▶ _Available data_
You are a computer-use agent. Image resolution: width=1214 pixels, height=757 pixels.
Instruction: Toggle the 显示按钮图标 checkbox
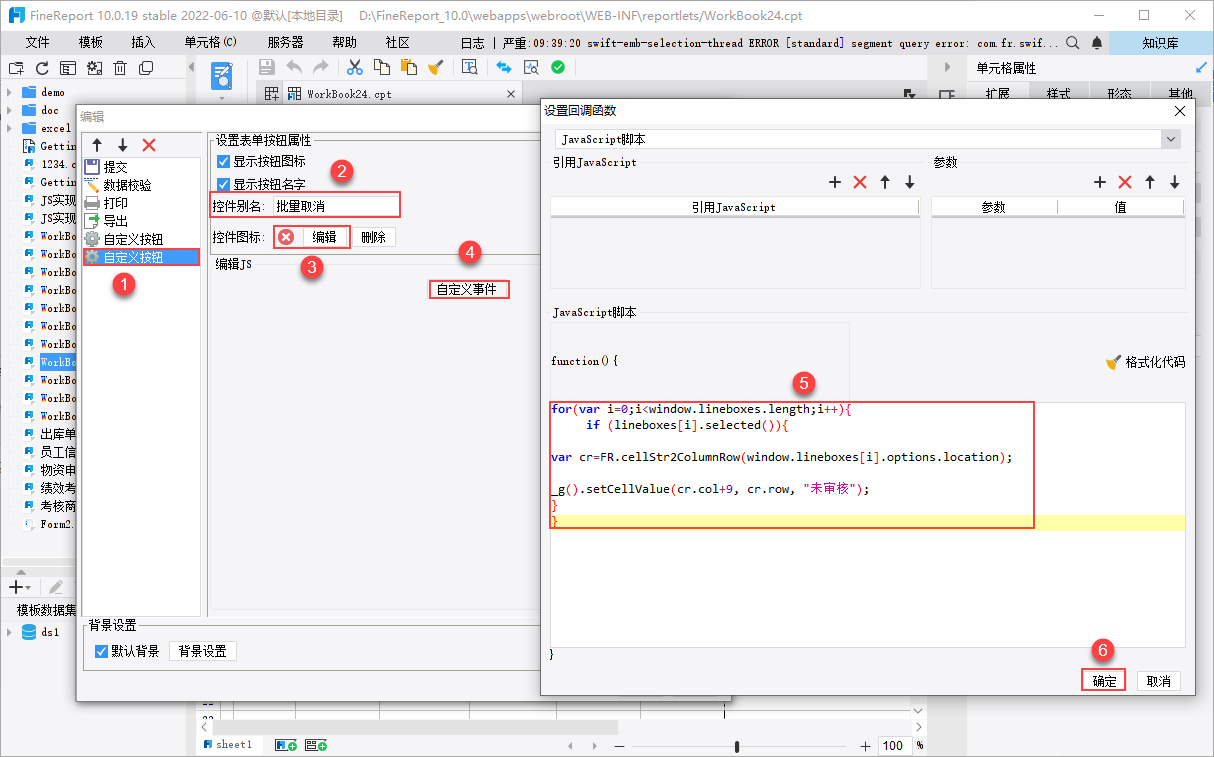[224, 161]
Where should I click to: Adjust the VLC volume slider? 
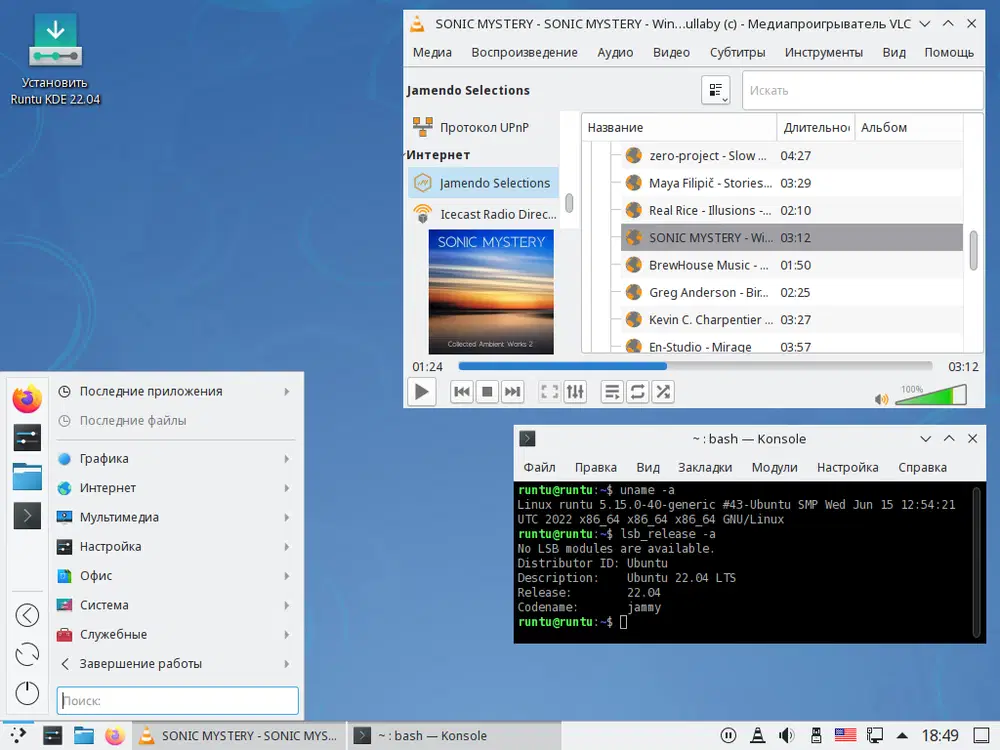pyautogui.click(x=930, y=397)
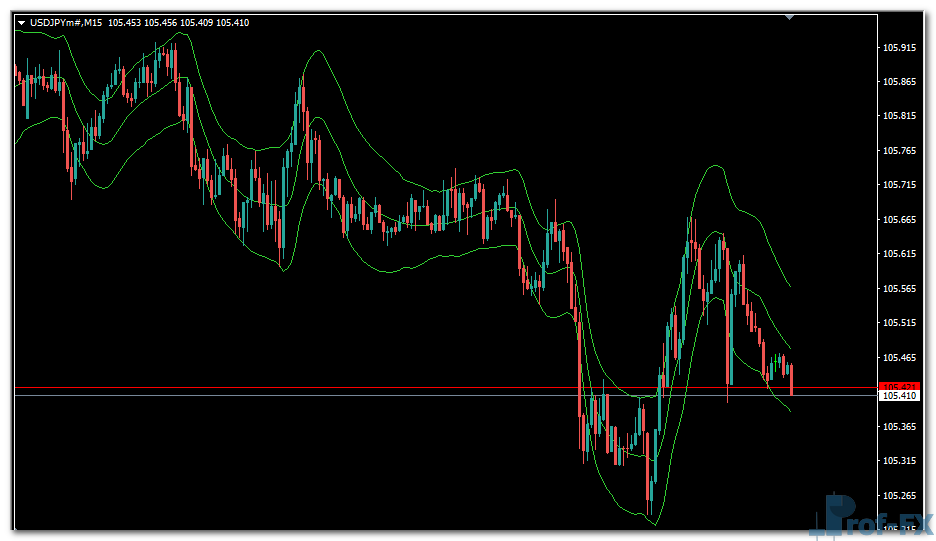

▶ _What the task asks_
Transcribe every line of the listing above exactly; skip the pictures.

▶ _Response area_
You are a computer-use agent. Image resolution: width=1214 pixels, height=757 pixels.
Instruction: Toggle the 显示按钮图标 checkbox
[224, 161]
Where should I click to: Adjust the VLC volume slider? 
pyautogui.click(x=930, y=397)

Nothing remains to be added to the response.